WHAT THE EXERCISE ASKS: Using the profile of chef Luciano Solazzo below, explain in one to three sentences how he first became drawn to Japanese cuisine.

We lifted the toque to Luciano Solazzo: demanding, disciplined, creative

Credits: https://www.italiaatavola.net/
By Carla Latini, May 10, 2025 | 12:21

Luciano Solazzo has built his career across France, Spain, and Japan, specializing in Japanese cuisine. Today, he is the sushi chef at the Sansei restaurant in Lavello (Pz), where he brings his international experience.

Luciano Solazzo was born on March 22, 1986, in Melfi (Pz), Basilicata. He spent his childhood in Barile, a small village at the foot of Mount Vulture. From a young age, he learned to cook with his mother: traditional desserts, homemade pasta on Sundays, and Lucanian recipes.

After graduating from the hotel management school in Melfi, he decided to leave his homeland to work abroad. Together with a friend, he embarked on a formative journey, starting in the kitchens of Costa Azul in France, then moving to Spain, working in Madrid, Valencia, and finally Barcelona, for a total of 11 years.

Discovering Japanese Cuisine
It was in Barcelona that he took a sushi course with a Japanese chef who introduced him to the basics and the passion for this cuisine. His first experience in Japanese cuisine took place in a traditional Japanese restaurant, where he was the only Italian and learned fundamental techniques. Later, he specialized at Shunka, a Michelin-starred Japanese/fusion restaurant, honing his sashimi cutting skills, creating nigiri, and mastering oriental cooking.

DATA EXTRACT:
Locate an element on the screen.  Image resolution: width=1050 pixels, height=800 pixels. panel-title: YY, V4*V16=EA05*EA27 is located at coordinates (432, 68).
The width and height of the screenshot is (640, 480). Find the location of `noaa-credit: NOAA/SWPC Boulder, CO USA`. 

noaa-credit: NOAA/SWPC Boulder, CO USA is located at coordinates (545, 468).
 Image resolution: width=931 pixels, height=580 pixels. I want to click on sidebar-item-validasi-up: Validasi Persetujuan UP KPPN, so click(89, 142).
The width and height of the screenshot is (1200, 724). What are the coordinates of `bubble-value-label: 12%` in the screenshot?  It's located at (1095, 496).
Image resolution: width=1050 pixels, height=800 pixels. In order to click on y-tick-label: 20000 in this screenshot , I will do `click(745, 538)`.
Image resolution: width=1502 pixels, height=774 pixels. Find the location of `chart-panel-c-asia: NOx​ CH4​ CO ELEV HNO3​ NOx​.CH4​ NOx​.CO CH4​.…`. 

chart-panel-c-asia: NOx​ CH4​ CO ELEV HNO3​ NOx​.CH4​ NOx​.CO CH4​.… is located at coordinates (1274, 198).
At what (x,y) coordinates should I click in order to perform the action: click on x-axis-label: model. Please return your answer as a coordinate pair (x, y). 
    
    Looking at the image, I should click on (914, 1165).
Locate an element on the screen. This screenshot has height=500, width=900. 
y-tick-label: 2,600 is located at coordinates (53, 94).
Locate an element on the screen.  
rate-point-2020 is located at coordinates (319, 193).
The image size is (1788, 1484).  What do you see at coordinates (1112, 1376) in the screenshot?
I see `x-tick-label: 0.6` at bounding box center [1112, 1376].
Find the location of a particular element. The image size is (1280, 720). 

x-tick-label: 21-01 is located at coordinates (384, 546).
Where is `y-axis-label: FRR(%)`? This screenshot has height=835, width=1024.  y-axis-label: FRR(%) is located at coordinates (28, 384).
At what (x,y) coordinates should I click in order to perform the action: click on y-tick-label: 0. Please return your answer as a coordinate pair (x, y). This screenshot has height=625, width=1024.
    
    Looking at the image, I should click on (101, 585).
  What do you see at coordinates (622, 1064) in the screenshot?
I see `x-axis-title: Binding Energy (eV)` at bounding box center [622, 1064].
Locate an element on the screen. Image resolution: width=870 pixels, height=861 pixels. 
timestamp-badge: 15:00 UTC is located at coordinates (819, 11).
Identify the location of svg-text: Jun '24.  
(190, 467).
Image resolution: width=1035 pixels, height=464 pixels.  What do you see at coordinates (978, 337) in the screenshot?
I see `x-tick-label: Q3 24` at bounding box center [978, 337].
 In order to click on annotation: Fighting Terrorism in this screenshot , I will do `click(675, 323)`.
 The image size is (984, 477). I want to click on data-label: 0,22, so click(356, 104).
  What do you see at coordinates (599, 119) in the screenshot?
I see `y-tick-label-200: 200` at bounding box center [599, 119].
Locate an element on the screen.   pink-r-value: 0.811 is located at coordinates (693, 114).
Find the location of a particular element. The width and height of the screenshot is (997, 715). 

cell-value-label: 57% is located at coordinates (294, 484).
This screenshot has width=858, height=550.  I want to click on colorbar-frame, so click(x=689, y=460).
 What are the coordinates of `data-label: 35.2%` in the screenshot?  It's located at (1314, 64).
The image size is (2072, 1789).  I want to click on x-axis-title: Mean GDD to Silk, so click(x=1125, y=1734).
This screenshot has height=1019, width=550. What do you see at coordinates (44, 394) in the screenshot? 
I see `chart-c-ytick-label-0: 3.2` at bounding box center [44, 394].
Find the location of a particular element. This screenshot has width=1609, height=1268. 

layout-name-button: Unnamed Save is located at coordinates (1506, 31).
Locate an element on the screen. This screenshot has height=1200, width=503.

ANSWER SECTION: In Barcelona he took a sushi course with a Japanese chef, who taught him the basics and gave him a passion for the cuisine. His first work in Japanese cuisine followed in a traditional Japanese restaurant, where he was the only Italian and learned its fundamental techniques.